Listing excerpted from a collection
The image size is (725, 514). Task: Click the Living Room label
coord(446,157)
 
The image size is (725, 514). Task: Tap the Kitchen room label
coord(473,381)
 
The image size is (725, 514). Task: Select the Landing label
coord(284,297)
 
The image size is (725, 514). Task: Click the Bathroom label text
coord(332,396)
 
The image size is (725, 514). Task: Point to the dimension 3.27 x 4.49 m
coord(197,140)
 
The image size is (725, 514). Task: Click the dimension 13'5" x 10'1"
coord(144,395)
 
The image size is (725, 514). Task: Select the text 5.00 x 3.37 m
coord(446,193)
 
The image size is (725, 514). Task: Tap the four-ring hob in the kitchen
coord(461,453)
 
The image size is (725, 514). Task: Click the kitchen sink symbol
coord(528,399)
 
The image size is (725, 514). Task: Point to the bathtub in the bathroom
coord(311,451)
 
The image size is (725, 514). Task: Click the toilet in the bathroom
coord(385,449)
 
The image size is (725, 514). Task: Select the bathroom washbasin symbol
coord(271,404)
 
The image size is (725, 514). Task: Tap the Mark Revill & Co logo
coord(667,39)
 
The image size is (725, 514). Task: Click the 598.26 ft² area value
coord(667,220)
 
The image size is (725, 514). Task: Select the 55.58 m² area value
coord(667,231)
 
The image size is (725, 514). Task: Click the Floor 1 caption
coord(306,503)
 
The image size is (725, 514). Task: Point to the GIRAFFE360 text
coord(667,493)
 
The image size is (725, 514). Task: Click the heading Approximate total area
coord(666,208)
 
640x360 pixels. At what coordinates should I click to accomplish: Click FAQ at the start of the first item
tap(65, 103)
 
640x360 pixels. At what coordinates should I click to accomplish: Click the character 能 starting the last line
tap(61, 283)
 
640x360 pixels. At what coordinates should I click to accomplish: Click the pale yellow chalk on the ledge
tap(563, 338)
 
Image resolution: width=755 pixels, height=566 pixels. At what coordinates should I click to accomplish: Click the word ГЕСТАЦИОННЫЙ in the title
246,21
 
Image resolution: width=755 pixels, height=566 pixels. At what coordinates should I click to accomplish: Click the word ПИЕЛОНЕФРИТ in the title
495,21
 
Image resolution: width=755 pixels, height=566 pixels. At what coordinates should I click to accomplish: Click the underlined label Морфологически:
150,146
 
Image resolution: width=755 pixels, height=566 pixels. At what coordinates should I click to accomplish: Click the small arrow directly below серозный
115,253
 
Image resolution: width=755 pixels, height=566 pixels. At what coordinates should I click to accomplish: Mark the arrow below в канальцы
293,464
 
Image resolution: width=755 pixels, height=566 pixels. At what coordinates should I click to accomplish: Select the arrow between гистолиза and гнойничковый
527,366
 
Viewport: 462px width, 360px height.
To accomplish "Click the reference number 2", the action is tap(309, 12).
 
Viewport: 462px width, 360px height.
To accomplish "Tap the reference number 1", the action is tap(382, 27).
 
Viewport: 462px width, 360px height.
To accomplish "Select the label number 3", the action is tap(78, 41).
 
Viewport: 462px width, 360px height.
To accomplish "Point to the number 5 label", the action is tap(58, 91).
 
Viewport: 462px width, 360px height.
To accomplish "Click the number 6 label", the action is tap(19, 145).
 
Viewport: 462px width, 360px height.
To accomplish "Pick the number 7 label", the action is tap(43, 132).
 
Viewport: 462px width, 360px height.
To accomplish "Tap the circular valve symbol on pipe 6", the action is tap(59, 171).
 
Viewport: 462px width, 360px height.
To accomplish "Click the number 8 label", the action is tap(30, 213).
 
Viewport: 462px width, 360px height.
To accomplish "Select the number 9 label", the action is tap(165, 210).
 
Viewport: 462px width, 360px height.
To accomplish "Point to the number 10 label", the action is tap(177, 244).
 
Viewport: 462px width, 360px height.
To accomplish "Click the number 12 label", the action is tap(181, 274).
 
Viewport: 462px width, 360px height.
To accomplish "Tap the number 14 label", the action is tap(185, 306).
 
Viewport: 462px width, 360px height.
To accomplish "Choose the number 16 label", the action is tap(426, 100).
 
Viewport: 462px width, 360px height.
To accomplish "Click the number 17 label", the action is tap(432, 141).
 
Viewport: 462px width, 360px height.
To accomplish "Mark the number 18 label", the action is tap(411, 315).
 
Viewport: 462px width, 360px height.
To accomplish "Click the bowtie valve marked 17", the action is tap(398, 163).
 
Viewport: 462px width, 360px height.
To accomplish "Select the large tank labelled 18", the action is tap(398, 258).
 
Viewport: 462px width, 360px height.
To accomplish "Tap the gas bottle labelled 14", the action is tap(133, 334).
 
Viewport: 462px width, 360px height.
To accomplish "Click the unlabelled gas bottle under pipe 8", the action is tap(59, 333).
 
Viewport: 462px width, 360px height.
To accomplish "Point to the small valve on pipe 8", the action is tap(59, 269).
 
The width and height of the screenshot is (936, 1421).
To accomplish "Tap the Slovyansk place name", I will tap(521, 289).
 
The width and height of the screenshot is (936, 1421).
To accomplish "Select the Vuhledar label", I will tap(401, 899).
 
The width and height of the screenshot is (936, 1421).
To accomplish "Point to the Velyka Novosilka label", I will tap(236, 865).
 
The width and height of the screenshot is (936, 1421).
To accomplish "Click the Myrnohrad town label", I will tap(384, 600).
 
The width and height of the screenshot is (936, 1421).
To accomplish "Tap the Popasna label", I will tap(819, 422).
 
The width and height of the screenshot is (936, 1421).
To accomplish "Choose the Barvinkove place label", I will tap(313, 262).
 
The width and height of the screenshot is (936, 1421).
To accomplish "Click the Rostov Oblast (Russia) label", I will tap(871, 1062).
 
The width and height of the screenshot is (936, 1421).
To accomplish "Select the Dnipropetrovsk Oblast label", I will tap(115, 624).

*GIVEN REQUEST*. Repeat this listing line for line, with no changes.

*SOLUTION*.
The image size is (725, 514). Task: Click the Living Room label
coord(446,157)
 
The image size is (725, 514). Task: Tap the Kitchen room label
coord(473,381)
 
The image size is (725, 514). Task: Select the Landing label
coord(284,297)
 
The image size is (725, 514). Task: Click the Bathroom label text
coord(332,396)
 
The image size is (725, 514). Task: Point to the dimension 3.27 x 4.49 m
coord(197,140)
 
The image size is (725, 514). Task: Click the dimension 13'5" x 10'1"
coord(144,395)
 
The image size is (725, 514). Task: Select the text 5.00 x 3.37 m
coord(446,193)
 
The image size is (725, 514). Task: Tap the four-ring hob in the kitchen
coord(461,453)
 
The image size is (725, 514). Task: Click the kitchen sink symbol
coord(528,399)
 
The image size is (725, 514). Task: Point to the bathtub in the bathroom
coord(311,451)
 
The image size is (725, 514). Task: Click the toilet in the bathroom
coord(385,449)
 
The image size is (725, 514). Task: Select the bathroom washbasin symbol
coord(271,404)
 
The image size is (725, 514). Task: Tap the Mark Revill & Co logo
coord(667,39)
 
The image size is (725, 514). Task: Click the 598.26 ft² area value
coord(667,220)
 
The image size is (725, 514). Task: Select the 55.58 m² area value
coord(667,231)
 
The image size is (725, 514). Task: Click the Floor 1 caption
coord(306,503)
 
The image size is (725, 514). Task: Point to the GIRAFFE360 text
coord(667,493)
 
The image size is (725, 514). Task: Click the heading Approximate total area
coord(666,208)
 
640x360 pixels. At what coordinates should I click to accomplish: Click FAQ at the start of the first item
tap(65, 103)
 
640x360 pixels. At what coordinates should I click to accomplish: Click the character 能 starting the last line
tap(61, 283)
 
640x360 pixels. At what coordinates should I click to accomplish: Click the pale yellow chalk on the ledge
tap(563, 338)
 
Image resolution: width=755 pixels, height=566 pixels. At what coordinates should I click to accomplish: Click the word ГЕСТАЦИОННЫЙ in the title
246,21
 
Image resolution: width=755 pixels, height=566 pixels. At what coordinates should I click to accomplish: Click the word ПИЕЛОНЕФРИТ in the title
495,21
 
Image resolution: width=755 pixels, height=566 pixels. At what coordinates should I click to accomplish: Click the underlined label Морфологически:
150,146
 
Image resolution: width=755 pixels, height=566 pixels. At what coordinates should I click to accomplish: Click the small arrow directly below серозный
115,253
 
Image resolution: width=755 pixels, height=566 pixels. At what coordinates should I click to accomplish: Mark the arrow below в канальцы
293,464
 
Image resolution: width=755 pixels, height=566 pixels. At what coordinates should I click to accomplish: Select the arrow between гистолиза and гнойничковый
527,366
 
Viewport: 462px width, 360px height.
To accomplish "Click the reference number 2", the action is tap(309, 12).
 
Viewport: 462px width, 360px height.
To accomplish "Tap the reference number 1", the action is tap(382, 27).
 
Viewport: 462px width, 360px height.
To accomplish "Select the label number 3", the action is tap(78, 41).
 
Viewport: 462px width, 360px height.
To accomplish "Point to the number 5 label", the action is tap(58, 91).
 
Viewport: 462px width, 360px height.
To accomplish "Click the number 6 label", the action is tap(19, 145).
 
Viewport: 462px width, 360px height.
To accomplish "Pick the number 7 label", the action is tap(43, 132).
 
Viewport: 462px width, 360px height.
To accomplish "Tap the circular valve symbol on pipe 6", the action is tap(59, 171).
 
Viewport: 462px width, 360px height.
To accomplish "Click the number 8 label", the action is tap(30, 213).
 
Viewport: 462px width, 360px height.
To accomplish "Select the number 9 label", the action is tap(165, 210).
 
Viewport: 462px width, 360px height.
To accomplish "Point to the number 10 label", the action is tap(177, 244).
 
Viewport: 462px width, 360px height.
To accomplish "Click the number 12 label", the action is tap(181, 274).
 
Viewport: 462px width, 360px height.
To accomplish "Tap the number 14 label", the action is tap(185, 306).
 
Viewport: 462px width, 360px height.
To accomplish "Choose the number 16 label", the action is tap(426, 100).
 
Viewport: 462px width, 360px height.
To accomplish "Click the number 17 label", the action is tap(432, 141).
 
Viewport: 462px width, 360px height.
To accomplish "Mark the number 18 label", the action is tap(411, 315).
 
Viewport: 462px width, 360px height.
To accomplish "Click the bowtie valve marked 17", the action is tap(398, 163).
 
Viewport: 462px width, 360px height.
To accomplish "Select the large tank labelled 18", the action is tap(398, 258).
 
Viewport: 462px width, 360px height.
To accomplish "Tap the gas bottle labelled 14", the action is tap(133, 334).
 
Viewport: 462px width, 360px height.
To accomplish "Click the unlabelled gas bottle under pipe 8", the action is tap(59, 333).
 
Viewport: 462px width, 360px height.
To accomplish "Point to the small valve on pipe 8", the action is tap(59, 269).
 
The width and height of the screenshot is (936, 1421).
To accomplish "Tap the Slovyansk place name", I will tap(521, 289).
 
The width and height of the screenshot is (936, 1421).
To accomplish "Select the Vuhledar label", I will tap(401, 899).
 
The width and height of the screenshot is (936, 1421).
To accomplish "Point to the Velyka Novosilka label", I will tap(236, 865).
 
The width and height of the screenshot is (936, 1421).
To accomplish "Click the Myrnohrad town label", I will tap(384, 600).
 
The width and height of the screenshot is (936, 1421).
To accomplish "Tap the Popasna label", I will tap(819, 422).
 
The width and height of the screenshot is (936, 1421).
To accomplish "Choose the Barvinkove place label", I will tap(313, 262).
 
The width and height of the screenshot is (936, 1421).
To accomplish "Click the Rostov Oblast (Russia) label", I will tap(871, 1062).
 
The width and height of the screenshot is (936, 1421).
To accomplish "Select the Dnipropetrovsk Oblast label", I will tap(115, 624).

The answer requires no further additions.